Methods: We report a rare case of the clear cell variant of oral squamous cell carcinoma (CCSCC) involving the maxillary alveolus in a 58-year-old female. Clinically and histologically, the lesion mimicked odontogenic tumours, salivary gland neoplasms, melanoma, and metastatic lesions of the jaws. Detailed histomorphological assessment, supported by special stains and immunohistochemistry, was performed to reach a definitive diagnosis.

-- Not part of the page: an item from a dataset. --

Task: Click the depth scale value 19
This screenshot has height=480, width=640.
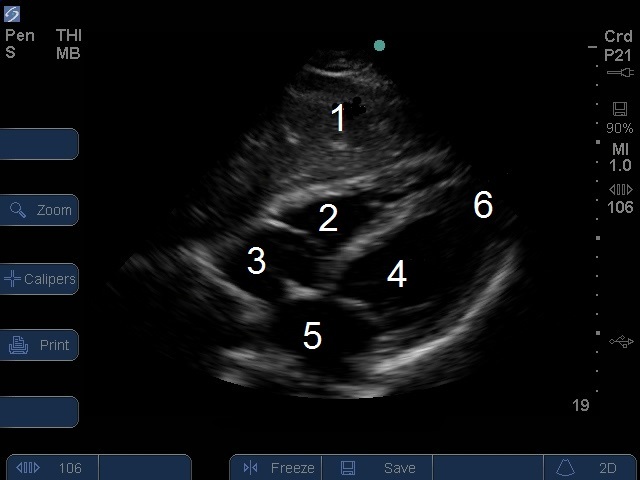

Results: Histopathology revealed epithelial islands of clear cells with features overlapping those of salivary gland and odontogenic tumours, as well as melanoma. Special stains excluded mucoepidermoid carcinoma, calcifying epithelial odontogenic tumour, and metastatic renal cell carcinoma. Immunohistochemistry demonstrated positivity for CK19, EMA and pan-Cytokeratin, with negativity for HMB-45, S100, P63, calretinin & CK10. Examination of deeper sections showed severe epithelial dysplasia with stromal invasion, confirming the diagnosis of CCSCC.
Conclusion: CCSCC of the oral cavity is an exceptionally rare and diagnostically challenging entity. Accurate diagnosis requires correlation of clinical, imaging, histopathology, and immunohistochemistry. Early recognition is essential, given its aggressive clinical behaviour.